Aug 15, 2020 | Economic Collapse

One topic missing from historians’ analysis of the West’s transition from a physical gold and silver based money system to a fiat money system is the defining events that facilitated and enabled this transition.  One can find no detailed and critical political / historical assessment of this transition, and it would be not for lack of effort. 

The transition is always presented as if it is prima facie the refined and evolved state of things that warrants no investigation other than superficial praise followed with dogmatic platitudes.  But has this transition away from the “barbarous relic” money system actually made mankind more refined and evolved, or has it instead plunged mankind into an even more heightened and efficient state of barbarism?

One encounters additional blank pages when searching for any attempt at correlating the evolution and spread of fiat money to the prevalence and severity of war.  A collective learned silence descends when attempting to identify why it is, as money evolves, that war become more ideological, destructive, widespread, and prolonged.  We are all familiar with the endless adulations describing the global spread of “democracy”, but why is it so many are unwilling converts and it became imperative to spread “democracy” via war and regime change?  And closer to home, as our own nation “evolves” from a Constitutional Republic into pure “democracy”, how is it we as “citizens” feel more and more disenfranchised rather than empowered despite even greater doses of “democracy” at home?

This essay attempts to identify the defining events that facilitated and enabled the West’s transition to a fiat based money system, examines cause and effect between the evolution of money and the prevalence and severity of war, and binds together money evolution with the history of warfare by demonstrating cause and effect between money’s evolution, the rise and necessity of endless war, and the inevitable transition from “citizens” to subjects.
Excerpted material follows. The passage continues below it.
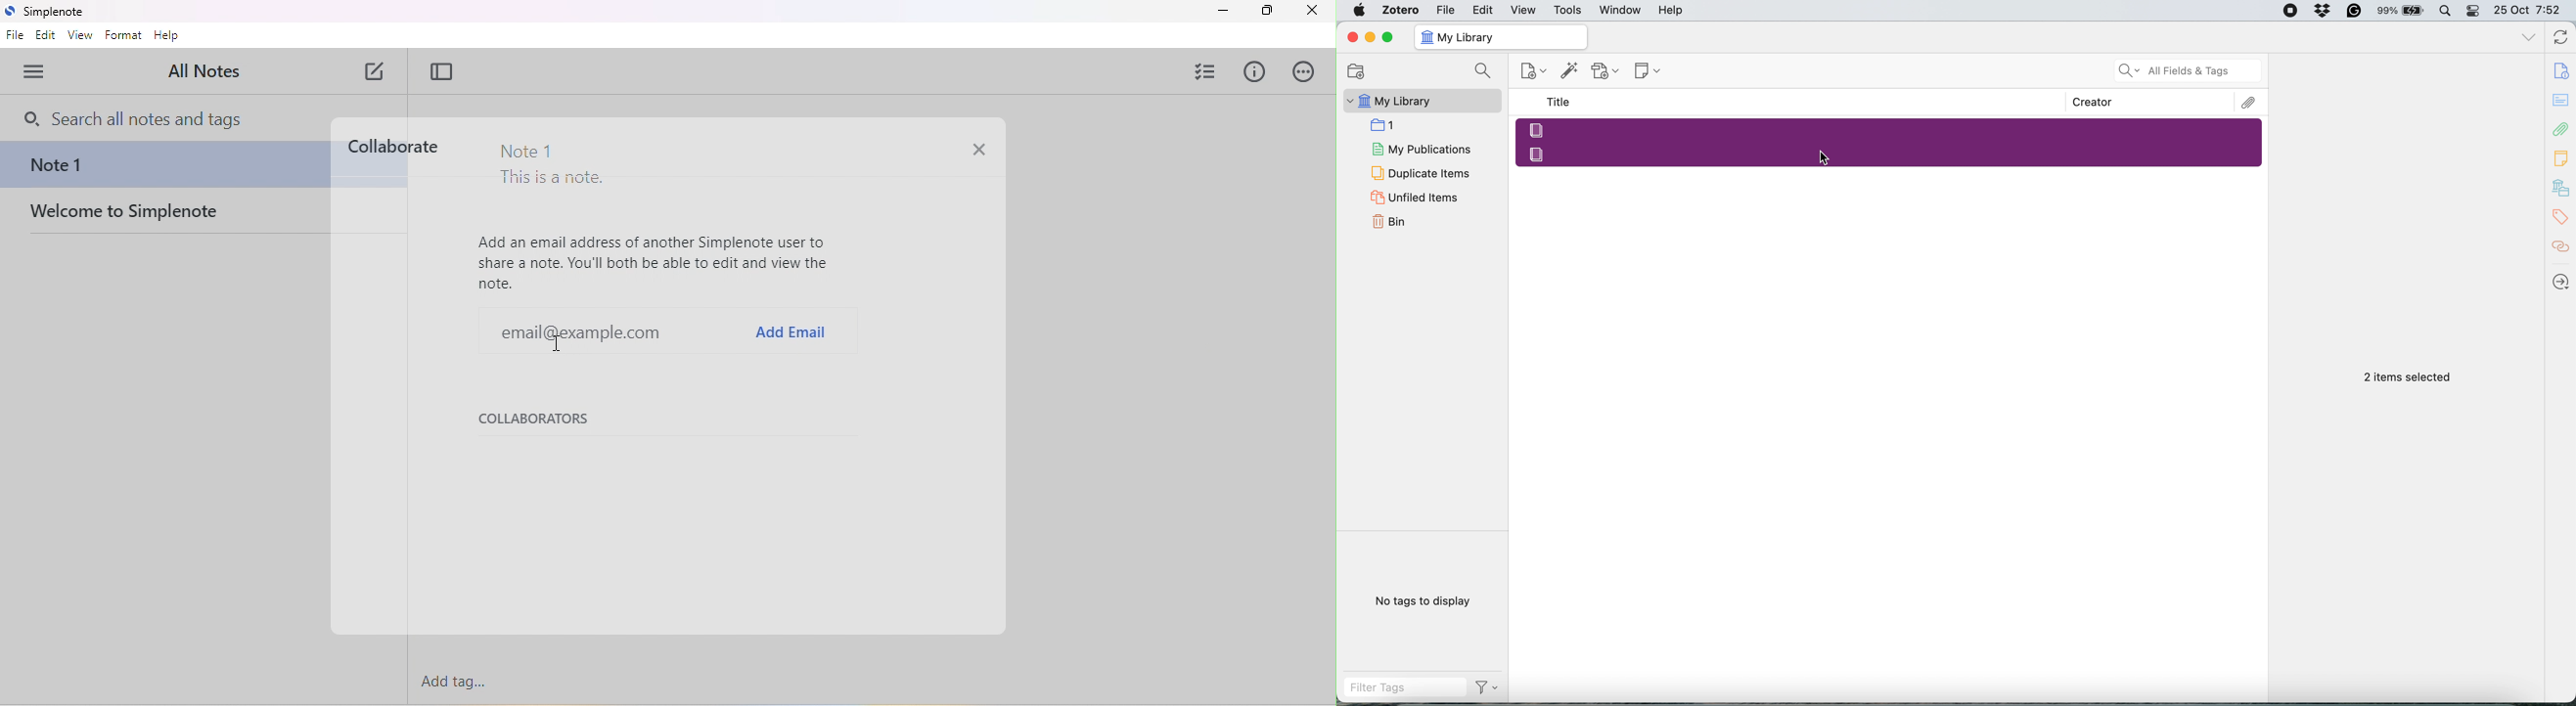 This screenshot has width=2576, height=728. What do you see at coordinates (1649, 71) in the screenshot?
I see `New Note` at bounding box center [1649, 71].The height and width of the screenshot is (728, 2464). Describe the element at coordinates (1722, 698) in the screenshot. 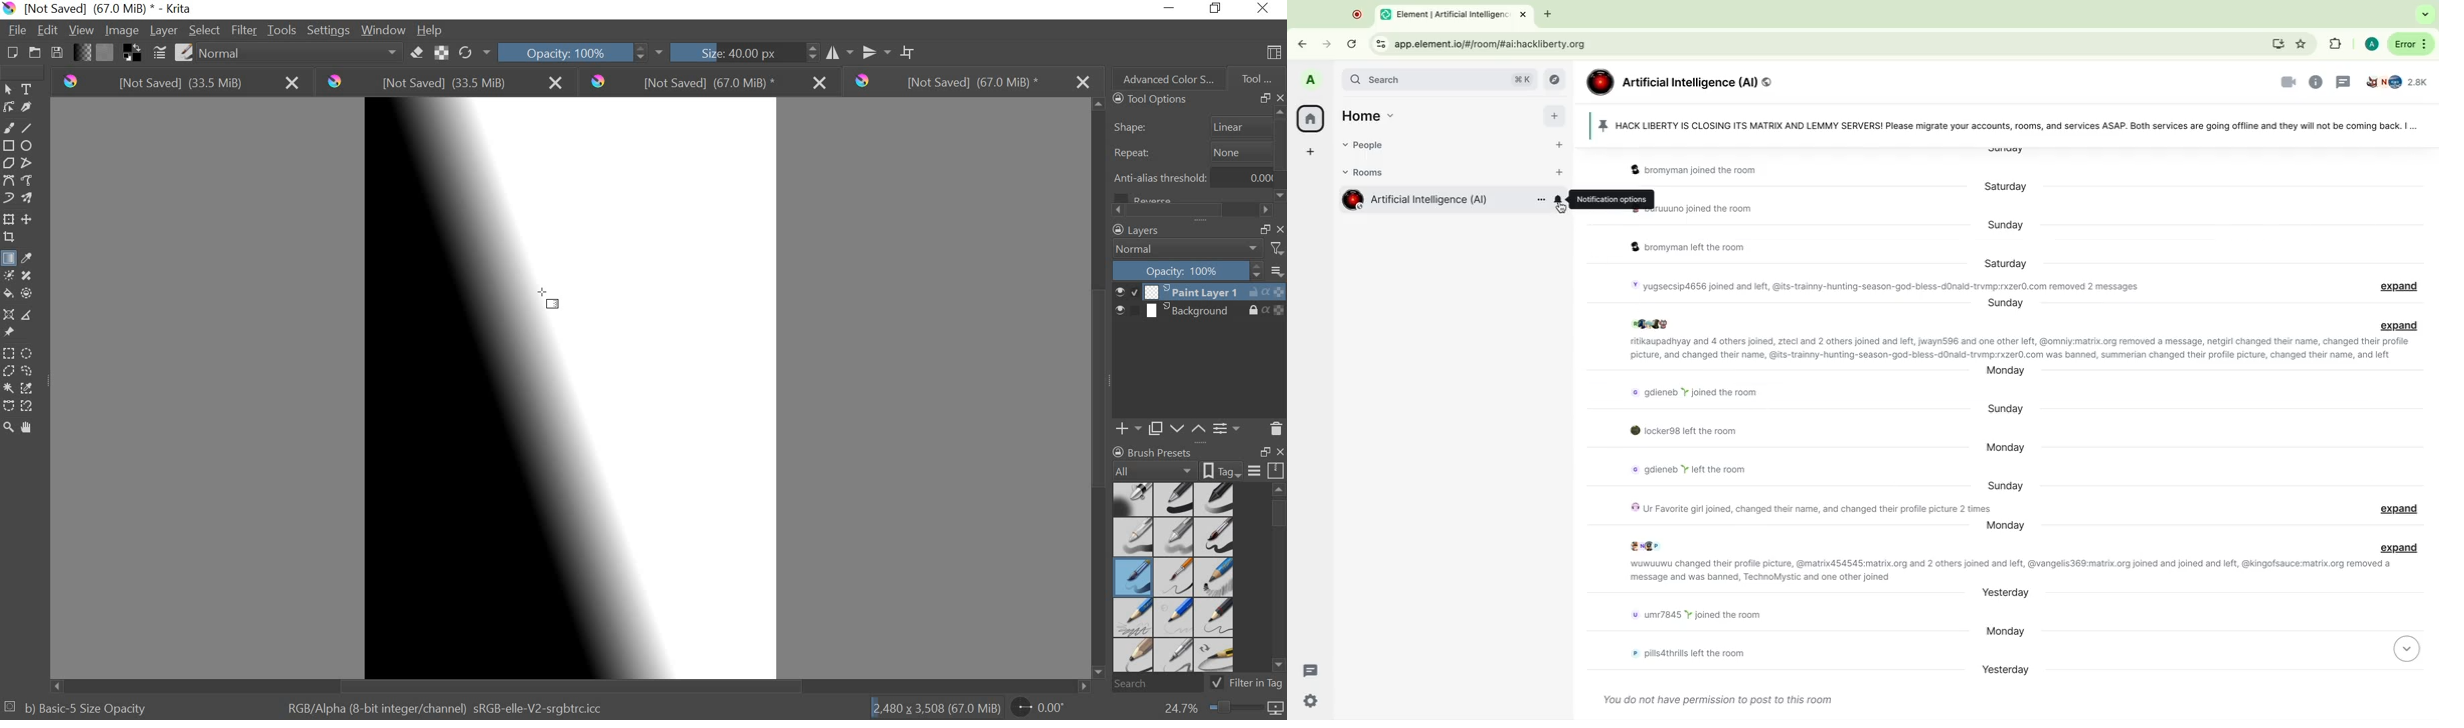

I see `Message` at that location.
Physical Money, the Limits of War, and the Ancient World

For centuries following the Dorian Invasion, the Greek peninsula in the context of contemporaneous civilizations was of minor influence.  Limited wars between city states, the rise and fall of tyrants within these city states, a Lawgiver here and there, and a steady outflow of residents to the Mediterranean and Black Sea colonies were the main stories for 600 years until a rich silver deposit was discovered in southern Attica.  The wealth derived from these mines was initially distributed to the citizens and used for the great public building projects we see still standing today.  The flow of silver was also used to not only hold the Persians at bay and confine them to Ionia – and thus preserve Western Civilization as we know it today – but to also purchase slaves to work the silver mines, purchase imported goods, produce manufactured wares for export, commission triremes to transport manufactured wares, and hire highly paid rowers to man the triremes.  Trade and prosperity flourished and the Greek world rose quickly in the context of comparative global civilizations, all due to the abundant supply and liberal distribution of silver.

Then in 483 BC, soon after the discovery of a particularly rich silver deposit, the Athenian archon Themistocles convinced his fellow citizens to commission 200 triremes to fight the Persians and in 479 BC the Greek confederacy defeated Persia once and for all at the Battle of Plataea.  Rid of the Persian menace, fresh off defeating the world’s most formidable military force, and armed with 200 triremes with nothing to do, that silver now went more and more into Athenian empire building throughout the Aegean.  The cycle of conquest funded with silver was set – newly mined silver went into funding expeditions of conquest, tribute was extracted from the vanquished and flowed into Athens, and the combined silver from mined and tribute went to defending the city against jealous rivals and towards mounting even larger expeditions of conquest to extort even more tribute.  That is, until the reliable source of silver from the mines began to run out.